A recent orgy of debt-financed corporate buyouts risks destabilizing world financial markets, the IMF warned on Tuesday.
In its latest Global Financial Stability Report, the fund noted that so-called leveraged buyouts (LBOs) by private equity funds, which finance takeovers of companies through borrowed money, have seen a "massive increase."
Typically, such equity groups then remove the company from its public stock market listing and hive off its most profitable parts.
The surge in LBOs has been spurred by a "desire to reduce the scrutiny associated with being a public company" and a big influx of cash from investors into private funds, the IMF said.
"The LBO-acquired firms that have become heavily indebted may be more vulnerable to economic shocks," the report warned.
"A collapse in one or more high-profile deals could leave banks with exposure during a syndication stage and could trigger a wider reappraisal of risks across a broader range of credit products," the report said.
After emerging in a big way in the 1980s, LBOs reached a record level last year with more than half the deals happening in the US.
Their worldwide value stood at nearly US$600 billion, a 70 percent rise over 2005, according to the corporate consultancy Dealogic.
In February, a US private equity consortium led by Kohlberg Kravis Roberts and Texas Pacific Group, backed by Wall Street banks including Goldman Sachs, launched a record US$45 billion bid for Texas energy group TXU.
That trumped the previous record for an LBO, rung up just days before by the Blackstone Group's US$39 billion takeover of US group Equity Office Properties Trust. That deal included US$16 billion of debt.
Jaime Caruana, director of the IMF's monetary and capital markets department, expressed concern that a possible "relaxation of standards" by regulators may have helped to fuel the LBO boom.
And he stressed that the company targeted in such a deal, once saddled with massive debts, would find itself "in a more difficult situation to cope with changing economic conditions."
The IMF report was issued ahead of the fund's annual spring meeting that begins on Saturday.
Tomorrow, G7 finance ministers are likely to debate the secretive hedge fund industry at their talks in Washington.

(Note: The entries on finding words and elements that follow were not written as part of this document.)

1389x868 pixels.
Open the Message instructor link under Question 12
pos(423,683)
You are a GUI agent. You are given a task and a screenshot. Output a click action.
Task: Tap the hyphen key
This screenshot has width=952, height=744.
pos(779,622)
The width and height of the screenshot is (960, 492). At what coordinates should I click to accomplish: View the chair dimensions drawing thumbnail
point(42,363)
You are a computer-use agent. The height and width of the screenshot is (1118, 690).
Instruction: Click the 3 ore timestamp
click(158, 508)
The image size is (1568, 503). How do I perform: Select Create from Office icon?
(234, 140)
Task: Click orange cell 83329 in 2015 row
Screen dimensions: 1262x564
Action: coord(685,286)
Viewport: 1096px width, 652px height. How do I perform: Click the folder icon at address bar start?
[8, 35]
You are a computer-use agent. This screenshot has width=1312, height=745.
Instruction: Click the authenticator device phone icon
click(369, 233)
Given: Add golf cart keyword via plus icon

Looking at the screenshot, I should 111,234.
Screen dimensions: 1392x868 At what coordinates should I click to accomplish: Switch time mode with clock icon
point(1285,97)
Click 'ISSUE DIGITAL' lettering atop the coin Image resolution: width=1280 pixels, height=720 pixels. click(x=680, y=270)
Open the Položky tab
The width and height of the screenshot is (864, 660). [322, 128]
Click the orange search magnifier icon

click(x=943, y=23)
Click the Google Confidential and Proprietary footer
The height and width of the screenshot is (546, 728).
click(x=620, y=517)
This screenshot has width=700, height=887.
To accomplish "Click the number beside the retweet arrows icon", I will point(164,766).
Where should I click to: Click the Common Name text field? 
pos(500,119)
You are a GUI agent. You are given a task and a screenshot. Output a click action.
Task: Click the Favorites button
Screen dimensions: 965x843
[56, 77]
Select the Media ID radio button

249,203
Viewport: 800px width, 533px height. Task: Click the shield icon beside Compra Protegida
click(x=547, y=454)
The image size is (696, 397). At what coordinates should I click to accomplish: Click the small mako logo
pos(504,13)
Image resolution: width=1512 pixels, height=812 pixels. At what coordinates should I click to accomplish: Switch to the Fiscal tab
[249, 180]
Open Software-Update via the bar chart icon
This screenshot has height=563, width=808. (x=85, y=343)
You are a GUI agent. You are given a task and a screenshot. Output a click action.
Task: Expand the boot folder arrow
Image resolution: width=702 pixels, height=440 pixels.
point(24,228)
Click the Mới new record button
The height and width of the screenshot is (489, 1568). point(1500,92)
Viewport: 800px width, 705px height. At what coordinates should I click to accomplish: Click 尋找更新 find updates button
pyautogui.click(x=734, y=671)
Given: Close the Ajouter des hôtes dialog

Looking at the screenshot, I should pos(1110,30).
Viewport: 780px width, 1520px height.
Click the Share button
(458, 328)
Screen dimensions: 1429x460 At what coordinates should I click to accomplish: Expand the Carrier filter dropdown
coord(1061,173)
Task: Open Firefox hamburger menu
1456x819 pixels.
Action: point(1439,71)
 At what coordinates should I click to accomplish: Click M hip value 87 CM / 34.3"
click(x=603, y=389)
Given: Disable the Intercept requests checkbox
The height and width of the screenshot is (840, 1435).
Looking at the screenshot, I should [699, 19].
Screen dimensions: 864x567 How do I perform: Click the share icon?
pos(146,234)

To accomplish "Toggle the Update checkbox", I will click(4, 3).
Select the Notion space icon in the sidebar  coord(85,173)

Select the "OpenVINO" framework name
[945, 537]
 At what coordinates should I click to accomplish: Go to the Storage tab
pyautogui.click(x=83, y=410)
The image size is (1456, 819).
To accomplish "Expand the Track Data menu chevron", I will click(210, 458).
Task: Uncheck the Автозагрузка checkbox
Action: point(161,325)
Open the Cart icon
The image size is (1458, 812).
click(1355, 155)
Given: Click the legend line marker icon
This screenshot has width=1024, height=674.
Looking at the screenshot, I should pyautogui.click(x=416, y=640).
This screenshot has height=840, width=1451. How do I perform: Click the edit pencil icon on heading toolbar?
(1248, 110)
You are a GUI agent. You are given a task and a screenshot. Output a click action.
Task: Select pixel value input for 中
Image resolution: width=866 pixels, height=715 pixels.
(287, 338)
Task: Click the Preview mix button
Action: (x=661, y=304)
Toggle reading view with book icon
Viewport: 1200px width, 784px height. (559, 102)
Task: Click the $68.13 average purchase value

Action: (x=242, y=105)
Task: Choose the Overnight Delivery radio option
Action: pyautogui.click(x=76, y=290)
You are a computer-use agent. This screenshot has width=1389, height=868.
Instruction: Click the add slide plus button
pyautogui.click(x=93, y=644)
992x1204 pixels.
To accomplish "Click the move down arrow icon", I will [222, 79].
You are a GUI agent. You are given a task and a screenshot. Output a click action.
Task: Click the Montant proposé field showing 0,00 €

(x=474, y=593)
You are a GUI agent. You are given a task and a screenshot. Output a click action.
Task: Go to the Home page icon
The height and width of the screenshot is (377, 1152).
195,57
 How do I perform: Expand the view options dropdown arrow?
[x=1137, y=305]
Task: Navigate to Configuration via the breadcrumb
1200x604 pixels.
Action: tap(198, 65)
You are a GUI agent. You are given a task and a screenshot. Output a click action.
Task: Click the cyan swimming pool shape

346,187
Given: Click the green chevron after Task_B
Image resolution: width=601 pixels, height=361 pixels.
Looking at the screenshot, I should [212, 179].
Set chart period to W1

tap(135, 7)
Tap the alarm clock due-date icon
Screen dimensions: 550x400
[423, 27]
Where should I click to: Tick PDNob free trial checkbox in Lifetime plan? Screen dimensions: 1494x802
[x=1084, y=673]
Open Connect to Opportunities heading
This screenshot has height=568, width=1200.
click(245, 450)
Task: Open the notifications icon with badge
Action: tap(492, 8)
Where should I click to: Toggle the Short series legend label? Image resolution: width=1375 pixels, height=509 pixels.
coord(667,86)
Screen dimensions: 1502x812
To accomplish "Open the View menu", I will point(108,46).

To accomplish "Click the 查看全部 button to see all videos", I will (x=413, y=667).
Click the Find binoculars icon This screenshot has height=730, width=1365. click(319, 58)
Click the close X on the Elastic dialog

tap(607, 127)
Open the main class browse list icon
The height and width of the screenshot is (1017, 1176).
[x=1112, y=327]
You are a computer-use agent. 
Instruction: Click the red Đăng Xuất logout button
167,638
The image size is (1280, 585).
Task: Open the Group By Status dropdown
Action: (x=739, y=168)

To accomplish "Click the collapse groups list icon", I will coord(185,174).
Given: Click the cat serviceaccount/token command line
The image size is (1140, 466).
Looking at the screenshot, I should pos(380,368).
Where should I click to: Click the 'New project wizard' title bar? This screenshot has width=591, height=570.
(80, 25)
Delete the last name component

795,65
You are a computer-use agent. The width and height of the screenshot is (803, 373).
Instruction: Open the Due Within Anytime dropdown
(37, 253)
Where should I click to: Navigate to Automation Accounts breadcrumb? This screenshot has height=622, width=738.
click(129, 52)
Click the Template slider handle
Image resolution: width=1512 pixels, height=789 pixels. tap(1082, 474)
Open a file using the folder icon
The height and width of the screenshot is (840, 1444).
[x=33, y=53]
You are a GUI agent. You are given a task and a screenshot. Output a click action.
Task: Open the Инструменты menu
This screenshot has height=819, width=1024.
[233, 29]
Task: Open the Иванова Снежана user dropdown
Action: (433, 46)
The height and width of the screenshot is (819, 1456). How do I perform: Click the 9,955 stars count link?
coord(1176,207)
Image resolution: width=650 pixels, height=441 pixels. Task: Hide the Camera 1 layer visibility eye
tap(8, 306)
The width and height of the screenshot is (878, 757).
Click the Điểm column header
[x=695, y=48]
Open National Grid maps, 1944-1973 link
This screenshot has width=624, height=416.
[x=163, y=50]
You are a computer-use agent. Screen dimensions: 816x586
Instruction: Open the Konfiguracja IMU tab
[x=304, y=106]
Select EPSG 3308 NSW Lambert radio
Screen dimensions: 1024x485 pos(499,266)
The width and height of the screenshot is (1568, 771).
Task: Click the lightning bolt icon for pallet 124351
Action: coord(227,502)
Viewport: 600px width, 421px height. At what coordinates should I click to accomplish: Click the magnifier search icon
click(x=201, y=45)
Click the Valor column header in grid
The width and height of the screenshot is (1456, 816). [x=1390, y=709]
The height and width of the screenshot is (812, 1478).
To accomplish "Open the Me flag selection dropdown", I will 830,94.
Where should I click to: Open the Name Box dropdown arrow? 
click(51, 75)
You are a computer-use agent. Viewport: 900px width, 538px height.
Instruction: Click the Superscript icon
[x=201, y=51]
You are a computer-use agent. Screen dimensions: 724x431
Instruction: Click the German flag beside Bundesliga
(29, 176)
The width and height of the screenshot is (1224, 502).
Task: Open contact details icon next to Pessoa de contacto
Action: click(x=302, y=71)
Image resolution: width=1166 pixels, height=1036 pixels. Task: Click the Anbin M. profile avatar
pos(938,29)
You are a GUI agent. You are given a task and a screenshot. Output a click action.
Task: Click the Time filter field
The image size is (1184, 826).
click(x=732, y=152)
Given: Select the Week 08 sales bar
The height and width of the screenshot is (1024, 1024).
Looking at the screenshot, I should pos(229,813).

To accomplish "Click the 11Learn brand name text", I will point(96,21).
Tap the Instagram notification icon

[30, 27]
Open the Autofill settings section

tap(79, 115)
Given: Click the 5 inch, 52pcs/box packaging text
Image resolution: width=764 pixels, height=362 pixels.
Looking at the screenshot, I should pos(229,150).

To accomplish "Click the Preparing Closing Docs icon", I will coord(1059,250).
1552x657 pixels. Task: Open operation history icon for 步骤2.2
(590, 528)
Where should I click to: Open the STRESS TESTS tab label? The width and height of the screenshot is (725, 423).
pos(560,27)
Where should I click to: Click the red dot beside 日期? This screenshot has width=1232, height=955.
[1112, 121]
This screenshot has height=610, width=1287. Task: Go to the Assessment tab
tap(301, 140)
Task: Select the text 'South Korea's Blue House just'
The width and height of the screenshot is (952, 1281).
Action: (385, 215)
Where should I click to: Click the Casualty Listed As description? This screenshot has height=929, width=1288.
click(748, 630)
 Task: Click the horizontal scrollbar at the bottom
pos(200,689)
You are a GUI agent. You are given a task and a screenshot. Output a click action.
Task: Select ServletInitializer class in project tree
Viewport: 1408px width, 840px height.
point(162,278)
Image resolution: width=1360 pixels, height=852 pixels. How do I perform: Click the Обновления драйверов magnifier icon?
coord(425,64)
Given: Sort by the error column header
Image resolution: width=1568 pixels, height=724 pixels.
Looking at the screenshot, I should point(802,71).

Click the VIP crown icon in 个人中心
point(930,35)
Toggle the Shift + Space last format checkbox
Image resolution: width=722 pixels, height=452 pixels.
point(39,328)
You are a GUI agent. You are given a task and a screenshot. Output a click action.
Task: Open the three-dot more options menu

Calls for tougher regulation of hedge funds have mounted in recent months with Germany leading the charge for controls on the trillion dollar industry.
Concern has grown because ostensibly conservative pension funds have joined the rush to invest in hedge funds despite their secretive trading practices.
According to press reports, the largest of the highly speculative investment funds -- Blackstone, Cerberus and Fortress -- are likely to take part in the G7 talks.
But the US and Britain, home to the biggest hedge funds and corporate deal-making, have resisted the calls and supported instead more self-regulation.